Errors in the Baltimore Sun's Coverage of the Maryland "Quick Take" Case:

Today's Baltimore Sun has a generally informative article about Mayor of Baltimore v. Valsamaki, the Maryland Court of Appeals decision limiting the power of local governments to engage in "quick take" condemnations. Unfortunately, the article also contains at least three serious errors.

Sun reporter Jill Rosen writes that Valsamaki "runs counter to the [US] Supreme Court's 2005 decision giving governments broad powers to take properties for private development." Presumably, Rosen is referring to Kelo v. City of New London. Unfortunately, her statement actually contains two separate errors.

First, Kelo only addressed the constitutionality "economic development" takings under the federal Constitution. It decided nothing about their permissibility under state constitutional or statutory law. As I explained in this post, Valsamaki was in fact decided on the basis of Maryland statutory law. Perhaps Rosen meant to say that Kelo, although not binding on state courts interpreting state law, still encourages them to interpret eminent domain power broadly. But even this conjecture is contradicted by the text of the Kelo decision. In his majority opinion for the Court, Justice John Paul Stevens wrote:

We emphasize that nothing in our opinion precludes any State from placing further restrictions on its exercise of the takings power. Indeed, many States already impose "public use" requirements that are stricter than the federal baseline. Some of these requirements have been established as a matter of state constitutional law, while others are expressed in state eminent domain statutes that carefully limit the grounds upon which takings may be exercised.

Second, even if Kelo could be interpreted as applying to state law, Valsamaki still wouldn't "run counter" to it. Kelo addressed the question of the purposes of condemnation, holding that takings for the purpose of promoting "economic development" are permissible. By contrast, Valsamaki addressed only the procedural device of "quick take" condemnations. It is perfectly consistent for the Maryland high court to hold (as indeed it has) that takings for "economic development" are permissible, but that they and other takings cannot - in most cases - be implemented through the quick take procedure. Wrong, in my view (because I disagree with the Court's 1975 decision holding that "economic development" condemnations are permissible), but not inconsistent. In addition, Valsamaki, unlike Kelo, turned on statutory issues, not constitutional ones.

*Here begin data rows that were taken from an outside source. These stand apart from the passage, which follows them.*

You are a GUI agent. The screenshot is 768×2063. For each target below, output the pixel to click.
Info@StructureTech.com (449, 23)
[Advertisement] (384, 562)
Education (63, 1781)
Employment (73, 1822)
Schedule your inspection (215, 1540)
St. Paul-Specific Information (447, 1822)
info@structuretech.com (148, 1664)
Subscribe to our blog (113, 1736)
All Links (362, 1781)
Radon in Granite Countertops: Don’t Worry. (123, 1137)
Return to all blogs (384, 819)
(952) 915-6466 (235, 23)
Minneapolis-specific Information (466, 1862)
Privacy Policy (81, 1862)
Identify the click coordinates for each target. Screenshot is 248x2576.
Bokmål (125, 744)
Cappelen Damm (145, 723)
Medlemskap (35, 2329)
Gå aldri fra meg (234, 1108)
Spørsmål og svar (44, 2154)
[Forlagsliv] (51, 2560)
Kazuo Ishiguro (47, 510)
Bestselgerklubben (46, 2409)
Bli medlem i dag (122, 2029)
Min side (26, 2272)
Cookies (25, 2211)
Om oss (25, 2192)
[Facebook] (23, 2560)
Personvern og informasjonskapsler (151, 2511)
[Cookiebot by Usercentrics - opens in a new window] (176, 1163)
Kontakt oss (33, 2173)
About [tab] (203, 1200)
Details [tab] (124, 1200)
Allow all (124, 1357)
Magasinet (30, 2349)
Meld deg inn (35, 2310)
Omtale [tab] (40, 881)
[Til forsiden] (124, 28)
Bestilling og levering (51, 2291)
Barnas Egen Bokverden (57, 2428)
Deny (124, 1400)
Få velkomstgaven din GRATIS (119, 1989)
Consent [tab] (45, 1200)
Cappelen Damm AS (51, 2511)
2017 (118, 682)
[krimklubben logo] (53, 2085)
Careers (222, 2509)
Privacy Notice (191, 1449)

Another important error in Rosen's article is her statement that the quick take procedure was "a tactic hardly tested in the legal system." In reality, numerous state and local governments have routinely used quick take condemnations for years, and courts have generally accepted the practice. As Institute for Justice attorney Dana Berliner stated in a quote elsewhere in the article, the decision will mark "a big change for a city [Baltimore] which basically has used quick take for all of its acquisitions." And Baltimore was certainly not alone.

A quick (and by no means exhaustive) Westlaw search reveals dozens of state cases addressing various aspects of "quick take" condemnations, many of them endorsing the permissibility of the procedure. For example, the Rhode Island Supreme Court upheld the constitutionality of its state's "quick take" law just last year in Rhode Island Economic Development Corp. v. Parking Company, 892 A.2d 87 (R.I. 2006)(a decision that also to some extent tightened Rhode Island's constitutional standards limiting the purposes of condemnation).

I realize that nonspecialist reporters working against short deadlines will necessarily make some mistakes. However, it seems to me that these particular errors - which might have been prevented simply by a cursory reading of Kelo and a quick Lexis-Nexis search - could have been avoided without great difficulty. If nonexpert journalists cannot be expected to do even this much, then the Post and other major papers should hire specialist reporters who focus on covering legal issues. Jan Crawford Greenburg is an excellent example of a specialist legal reporter who really knows her stuff.

NOTE: I do not mean to deny the possibility that U.S. Supreme Court decisions interpreting the federal Constitution can sometimes influence state court decisions interpreting similar provisions in state constitutions. That has certainly often happened in the past. In the case of Kelo, however, any such influence is likely to be diminished by Justice Stevens' explicit statement that Kelo's federal holding does not constrain state decisions. In any event, this possible effect of Kelo does nothing to validate Rosen's statement that Valsamaki (which did not even address a constitutional issue) "runs counter" to Kelo.